> [GIVEN DATA]:
──────

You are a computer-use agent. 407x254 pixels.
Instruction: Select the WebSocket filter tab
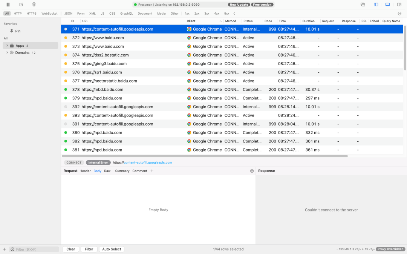click(49, 14)
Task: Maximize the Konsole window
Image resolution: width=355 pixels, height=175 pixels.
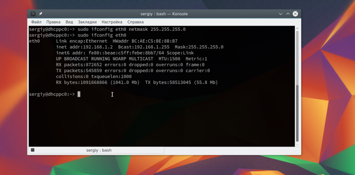Action: (x=288, y=14)
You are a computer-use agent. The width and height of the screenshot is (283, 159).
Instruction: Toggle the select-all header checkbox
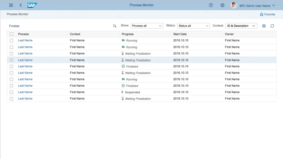click(x=11, y=34)
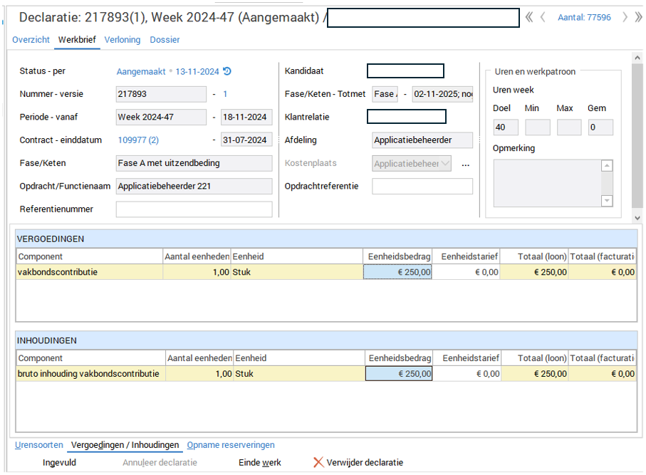The height and width of the screenshot is (475, 646).
Task: Click the Ingevuld button
Action: [x=59, y=462]
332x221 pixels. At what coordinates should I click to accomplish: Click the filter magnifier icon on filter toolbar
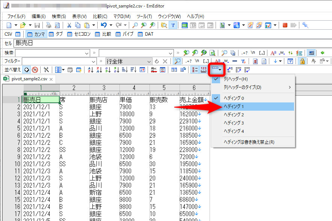(177, 61)
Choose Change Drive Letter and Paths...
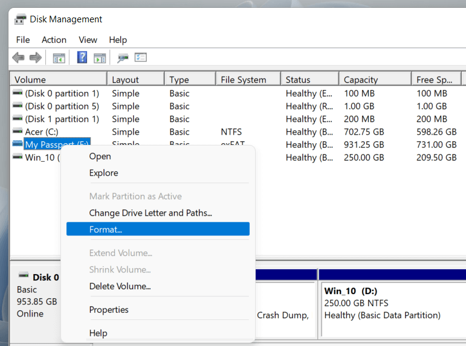 point(150,213)

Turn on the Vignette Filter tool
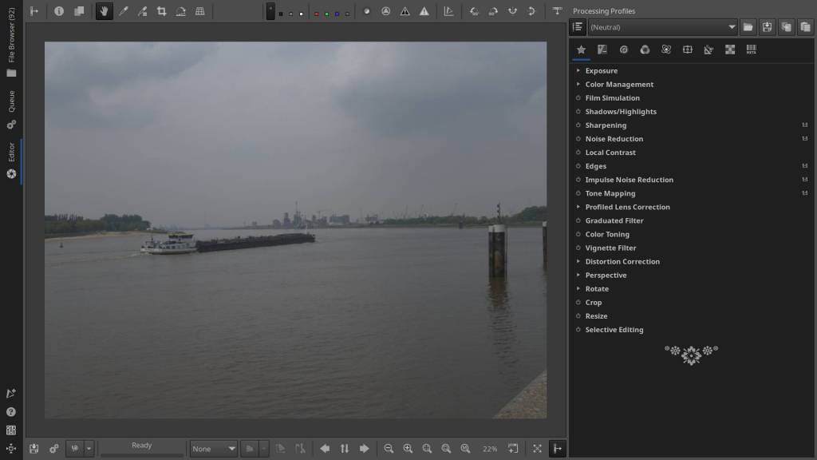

──────

> [EXERCISE OBJECTIVE]: A word-for-word copy of the data above is needed, one that omits the pictures.

> [WRITTEN RESPONSE]:
You are a computer-use agent. 407x254 pixels.
Instruction: Select the WebSocket filter tab
click(49, 14)
Task: Maximize the Konsole window
Image resolution: width=355 pixels, height=175 pixels.
Action: (x=288, y=14)
You are a computer-use agent. The width and height of the screenshot is (283, 159).
Instruction: Toggle the select-all header checkbox
click(x=11, y=34)
The height and width of the screenshot is (475, 646).
Task: Click the Ingevuld button
Action: [x=59, y=462]
332x221 pixels. At what coordinates should I click to accomplish: Click the filter magnifier icon on filter toolbar
(177, 61)
Choose Change Drive Letter and Paths...
 point(150,213)

Turn on the Vignette Filter tool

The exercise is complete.